Ino Your average Zoom call. On Dec. 6, a three-judge panel sentenced Argentina’s vice president, Cristina Fernández de Kirchner, to six years in prison and banned from holding public office for life. When their meeting ended, Ms Fernandez responded via her own livestream on Twitter, denying all allegations and arguing that the judiciary was a “parallel state”. “Here’s what you want: I’m either in jail or dead,” she raged.

The judge ruled that Ms Fernández handed over public roadworks contracts to her family friend and business partner, Lázaro Báez, during her presidency from 2007 to 2015. Ms Fernandez’s former public works secretary, José López. The ruling is the first of its kind in Argentina. The current executive has never been convicted of corruption before.

The trial has been closely watched by Argentines, leading Ms Fernandez’s followers to rally in support of her in front of her home for weeks. During one such protest in early September, a man tried to assassinate Ms Fernandez, but the gun fell silent.

Ms Fernandez is expected to appeal the conviction. The case could reach the Supreme Court, which could be years away. She is free to run in next year’s presidential election. A seat in Congress would save her from arrest. But Ms. Fernandez surprised many when she announced on Dec. 6 that she would not run for any public office next year. Instead, she dared officials to arrest her.

Ms Fernandez has been investigated in more than a dozen cases, mostly for corruption, although she has been acquitted in four and fired in two others.

Ms Fernandez has been Argentina’s most influential and polarizing politician since entering politics in the 1990s. Together with her late husband, Nestor Kirchner, who was president from 2003 to 2007, she launched a left-wing movement that has the support of less than a third of voters.
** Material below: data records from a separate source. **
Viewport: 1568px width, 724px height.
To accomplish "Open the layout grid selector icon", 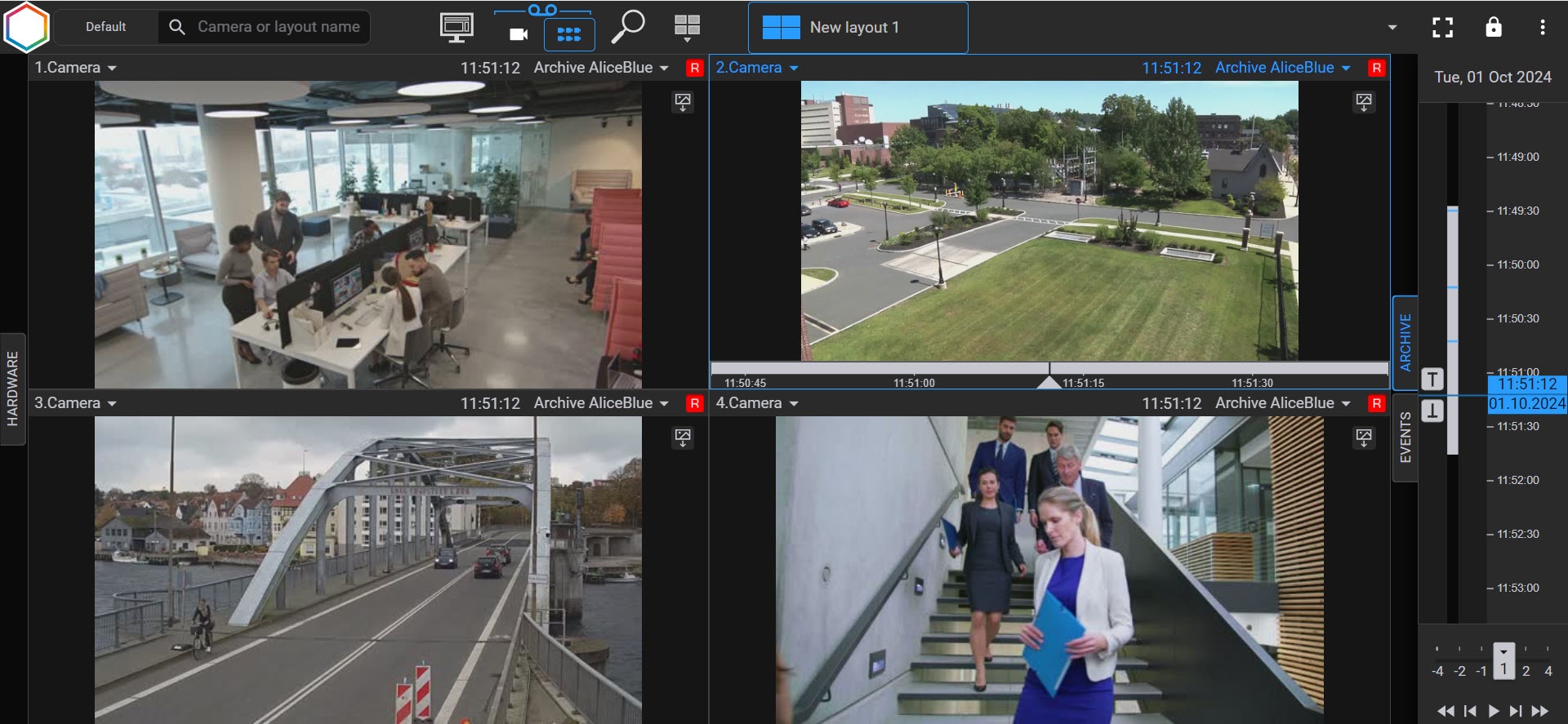I will coord(687,27).
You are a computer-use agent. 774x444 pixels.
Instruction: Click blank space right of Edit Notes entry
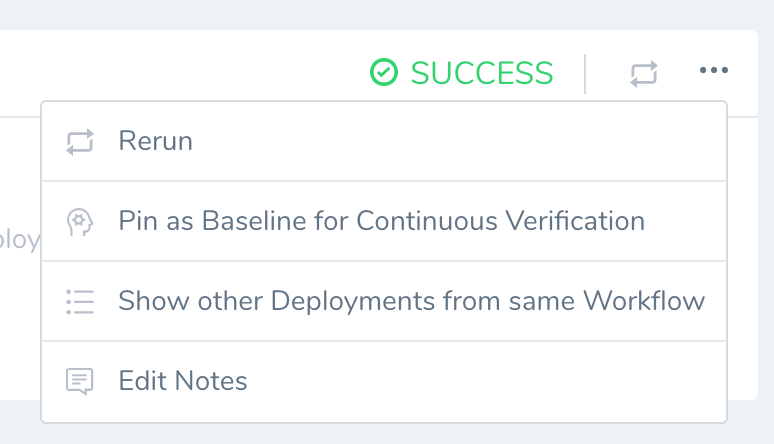(486, 381)
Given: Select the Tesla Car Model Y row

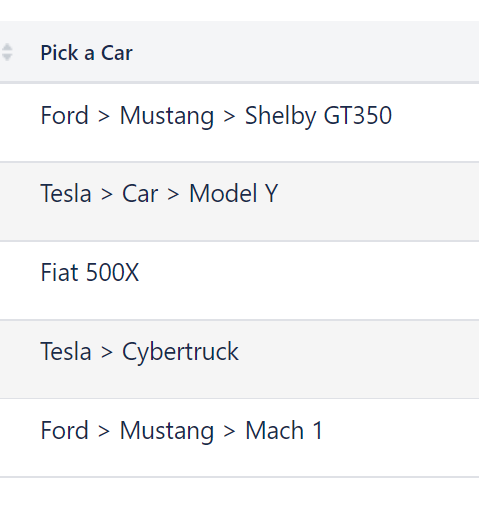Looking at the screenshot, I should 239,201.
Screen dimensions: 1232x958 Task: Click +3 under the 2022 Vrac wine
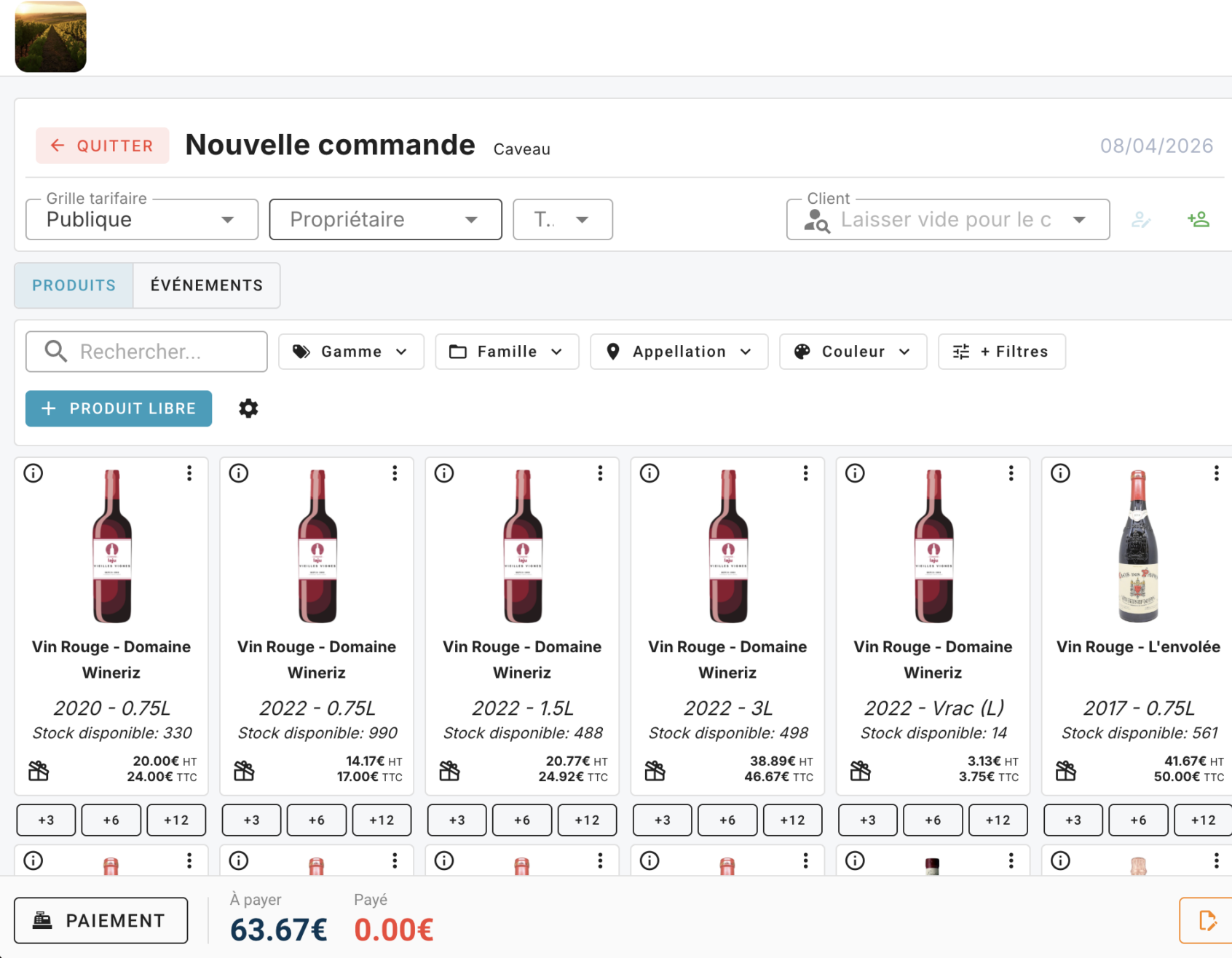click(867, 820)
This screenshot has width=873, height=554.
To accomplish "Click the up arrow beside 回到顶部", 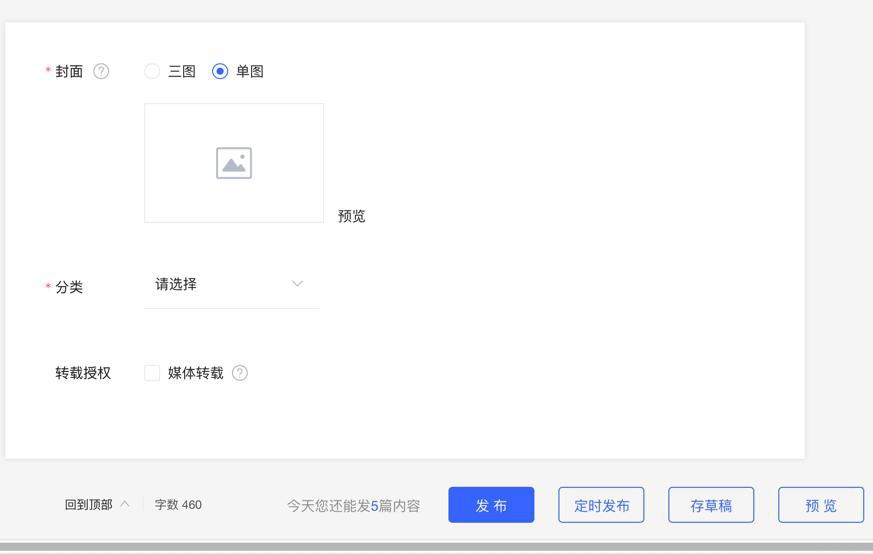I will [x=125, y=504].
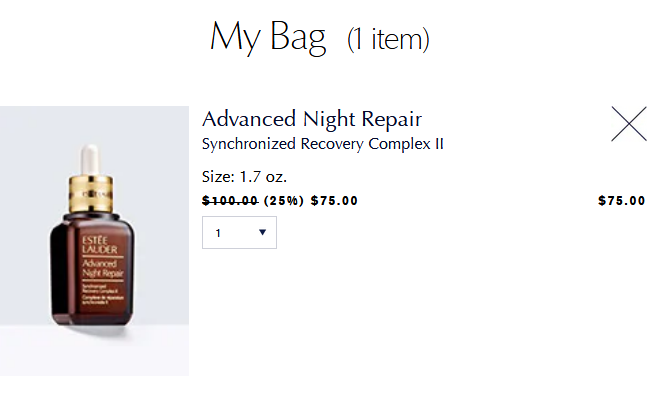The image size is (668, 394).
Task: Click Advanced Night Repair text on bottle
Action: click(x=103, y=268)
Her supporters have praised her for increasing welfare payments to the poor and nationalizing state-owned airlines and oil companies. Critics see her as a populist who fueled Argentina’s ruin by expropriating foreign businesses, introducing dizzying price controls and monitoring double-digit inflation.
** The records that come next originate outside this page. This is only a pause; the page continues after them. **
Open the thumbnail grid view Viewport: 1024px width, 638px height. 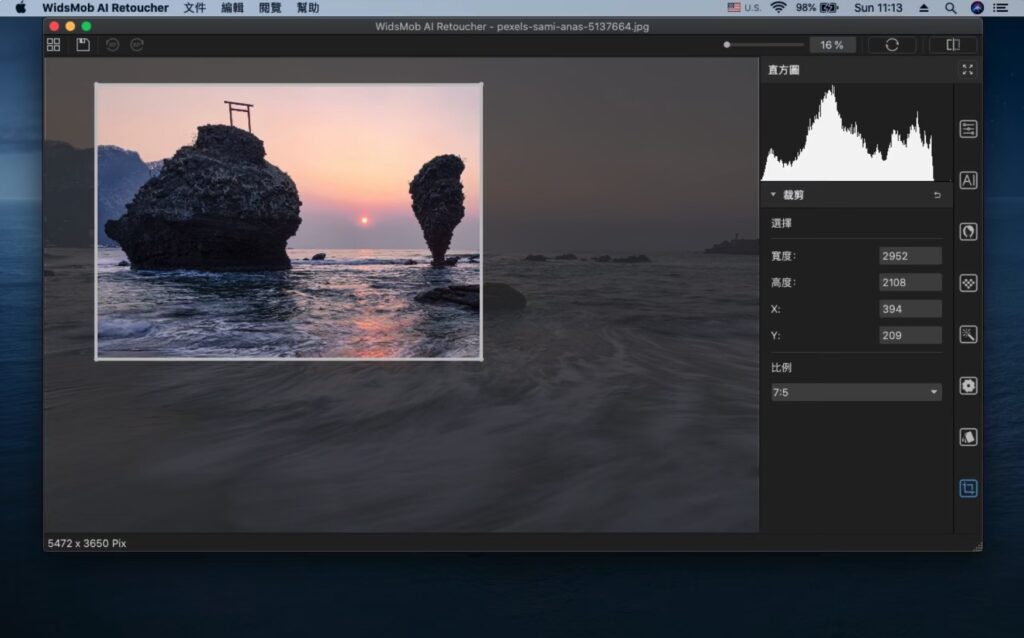(53, 44)
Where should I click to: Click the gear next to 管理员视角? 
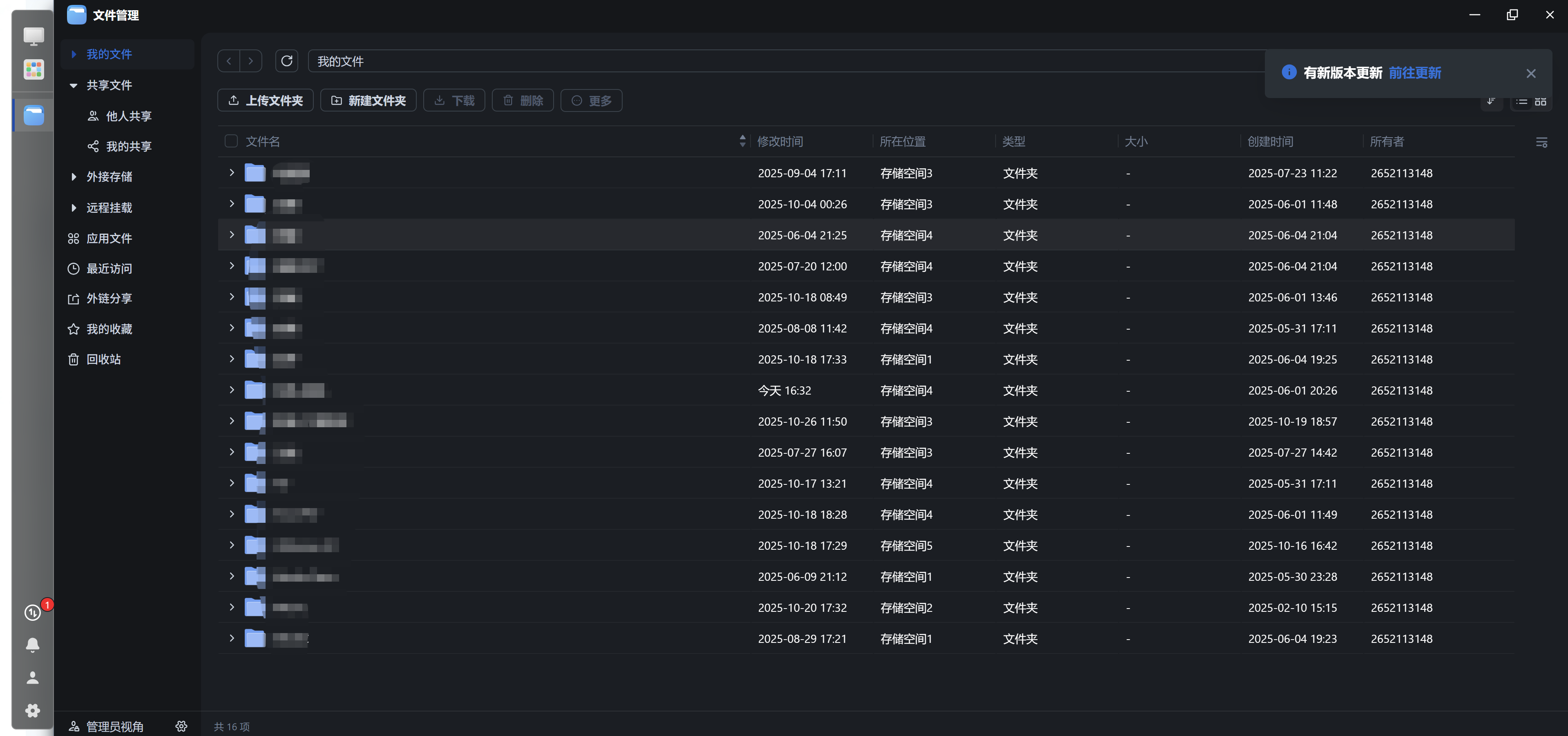click(x=181, y=726)
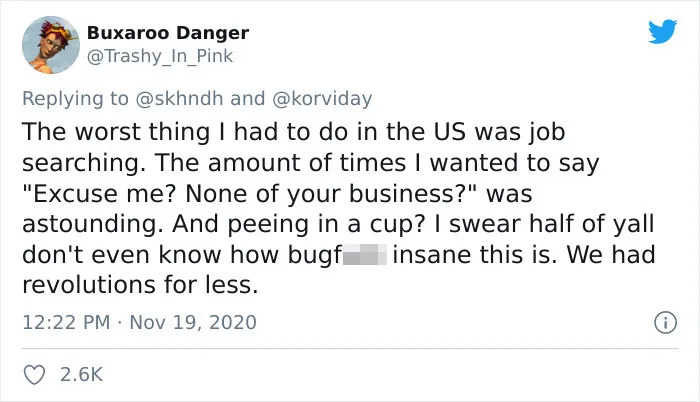Open the tweet info circle icon
This screenshot has width=700, height=402.
665,322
Mr Báez, a former bank employee in the remote Patagonian province of Santa Cruz, the Kirchner family’s political stronghold, founded a construction firm days before Nestor Kirchner became president. Mr. Báez’s company won 51 public works contracts in Santa Cruz between 2003 and 2015, accounting for almost 80 percent of all public works contracts in the province during that period. Only 27 projects were completed and another 24 projects were abandoned. Prosecutors estimate that the fraudulent contracts cost the state about $1 billion.
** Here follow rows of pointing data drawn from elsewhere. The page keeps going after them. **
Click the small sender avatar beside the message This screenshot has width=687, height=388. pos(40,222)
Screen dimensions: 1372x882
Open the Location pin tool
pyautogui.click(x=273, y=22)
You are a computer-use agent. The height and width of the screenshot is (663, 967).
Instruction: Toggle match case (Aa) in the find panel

Video from 2012 shows Mr Báez’s son counting wads of cash in his office with other apparent associates of the Kirchner family. Mr. Lopez, who served as public works minister during Kirchner’s 12-year rule, was caught on camera throwing a duffel bag containing $9 million in cash and a Rolex watch into the convent shortly after Ms. Fernandez left office in 2016. Mr. Báez and Mr. López, both convicted in unrelated cases, were also sentenced to six years in prison on December 6.

Supporters of Ms Fernandez protested outside the courtroom as the conviction was read out. Some of them compared her to Brazil’s leftist former president, Luiz Inácio Lula da Silva, who was jailed in 2018 on corruption charges but was arrested 19 months later. He was released after the conviction was quashed by the Supreme Court on technical grounds. He won Brazil’s presidential election in October. Supporters of Ms Fernandez hope she too will have a political future.